Saved data entries
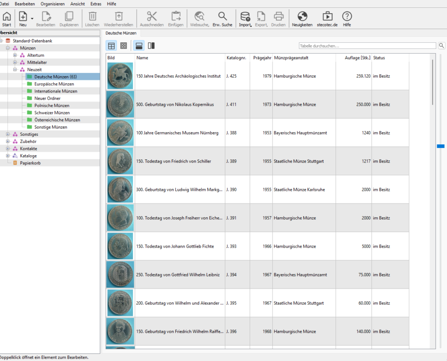Image resolution: width=447 pixels, height=361 pixels.
Task: Click the blue thumbnail size slider handle
Action: pyautogui.click(x=440, y=146)

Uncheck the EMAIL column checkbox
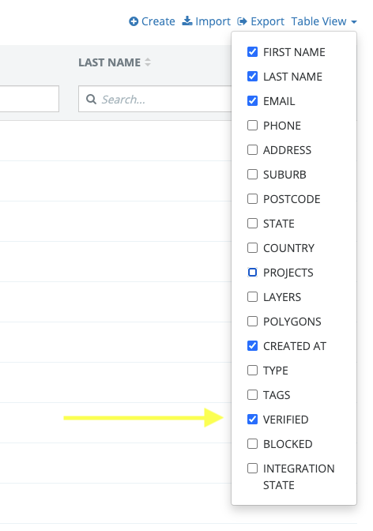252,101
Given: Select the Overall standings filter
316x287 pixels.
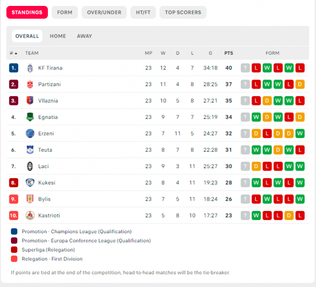Looking at the screenshot, I should point(27,36).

**REQUIRED WORK**
Each line from the one containing "Uncheck the EMAIL column checkbox" through the last line of the entries above should be duplicated exactly, both included; leave out pictures and add nothing.

**WRITTEN SOLUTION**
Uncheck the EMAIL column checkbox
252,101
Given: Select the Overall standings filter
316x287 pixels.
Looking at the screenshot, I should point(27,36).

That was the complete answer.